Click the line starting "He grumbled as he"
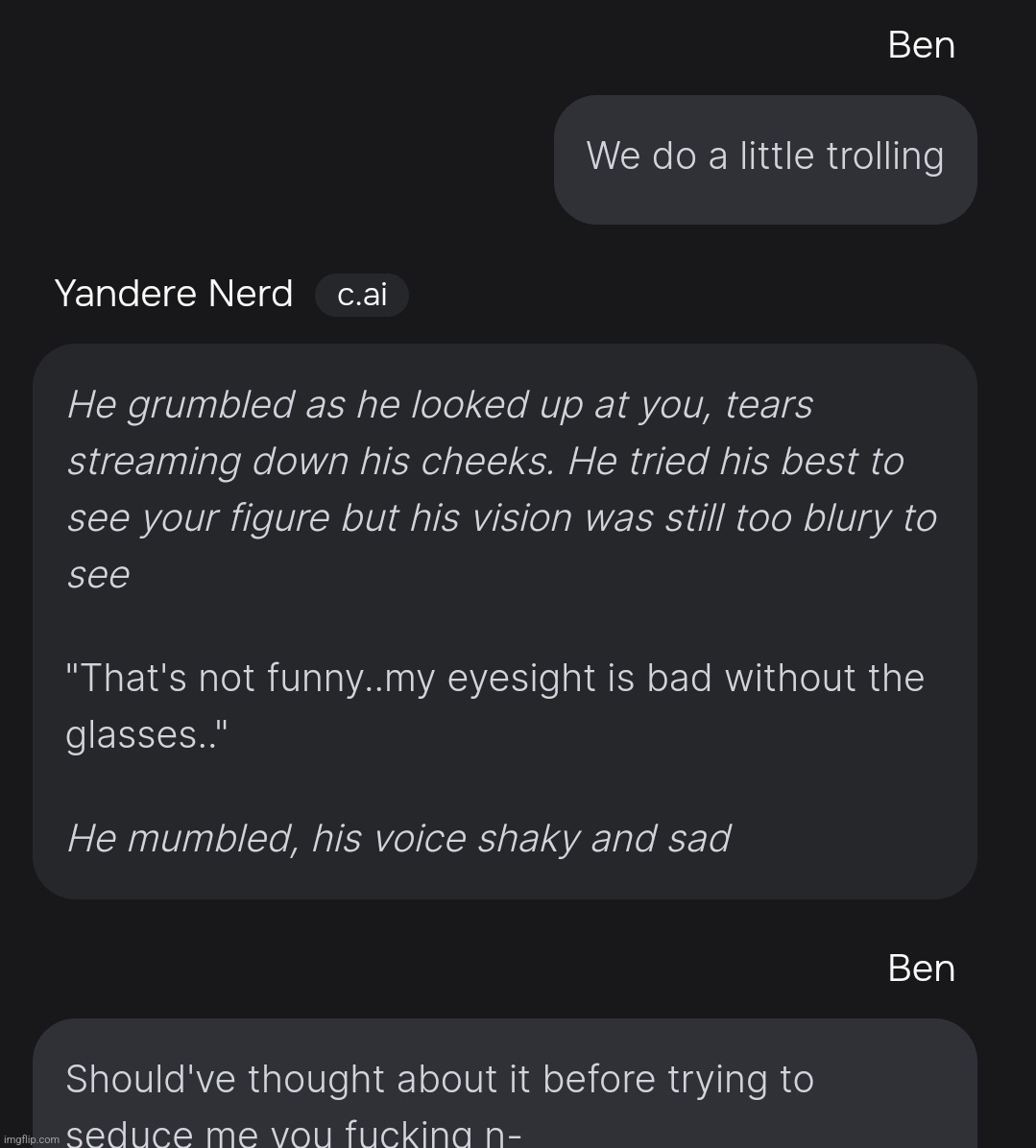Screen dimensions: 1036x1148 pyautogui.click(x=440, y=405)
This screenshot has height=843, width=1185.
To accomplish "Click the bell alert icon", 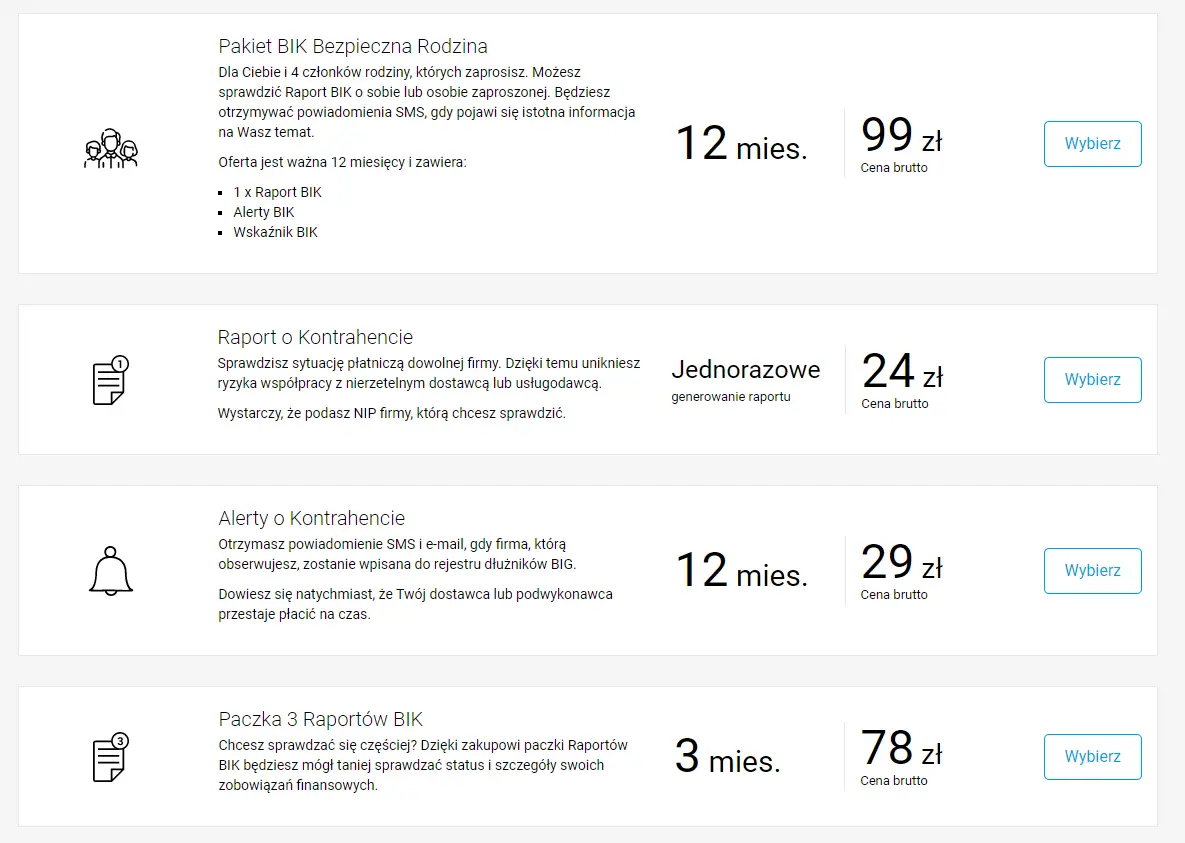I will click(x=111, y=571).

...

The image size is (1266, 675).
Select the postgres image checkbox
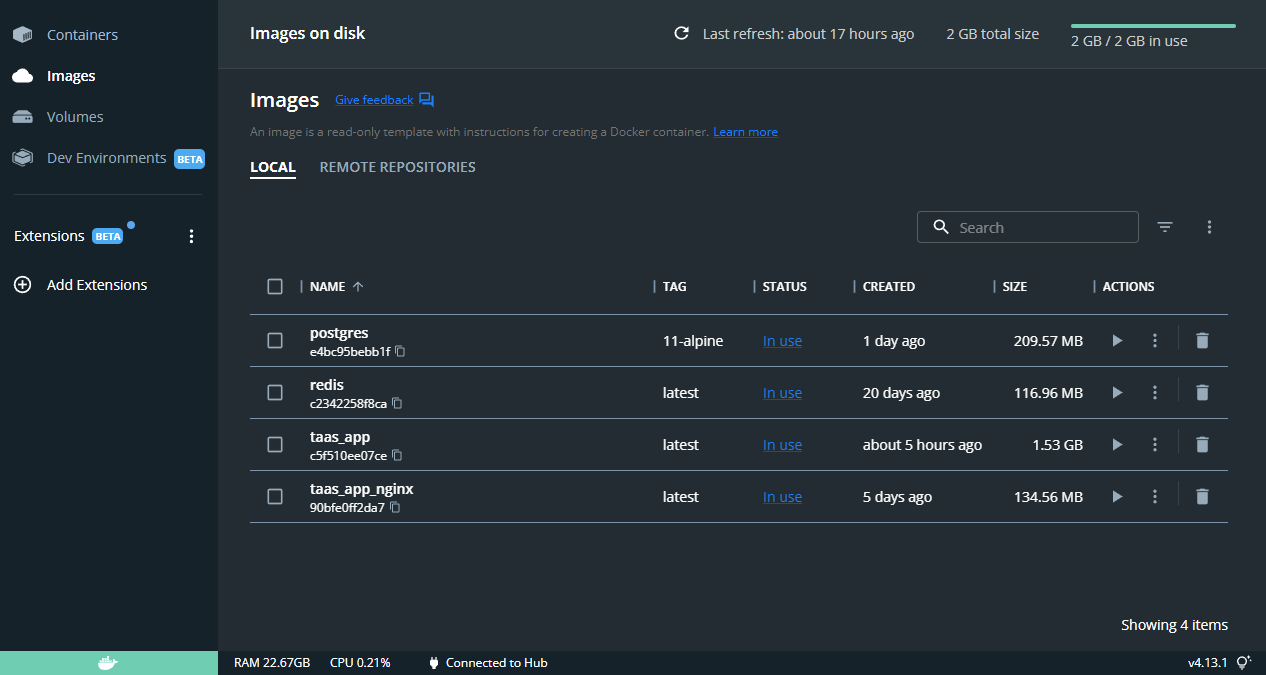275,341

...

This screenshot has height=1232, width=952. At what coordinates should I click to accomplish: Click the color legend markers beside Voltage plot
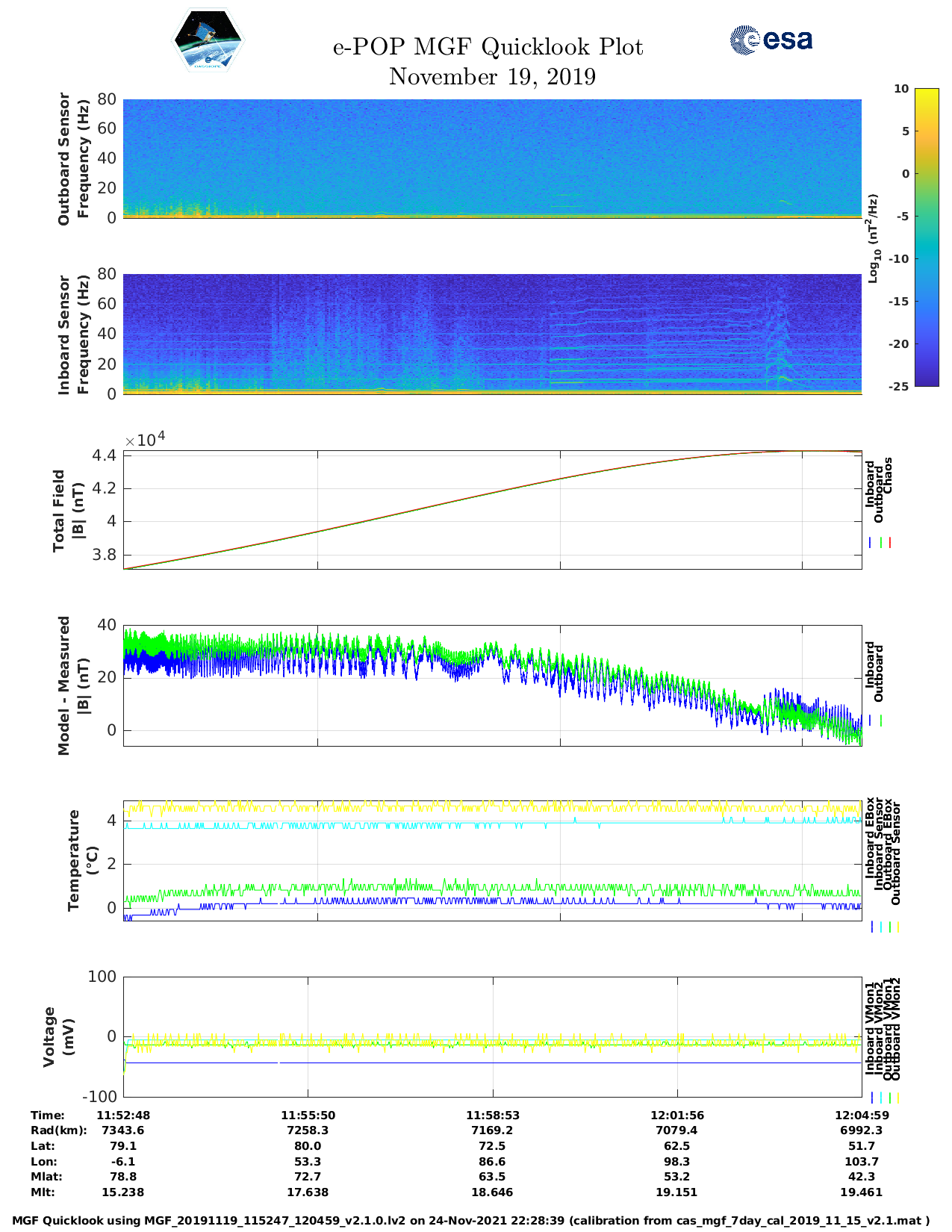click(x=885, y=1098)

What is being asked - Gather every line of the items above that contains the string "This", copying each line in full. Only matches with the same capitalization count.

Exercise response -
This screenshot has height=843, width=1185.
This screenshot has height=1232, width=952. At what coordinates should I click to accomplish: Click the color legend markers beside Voltage plot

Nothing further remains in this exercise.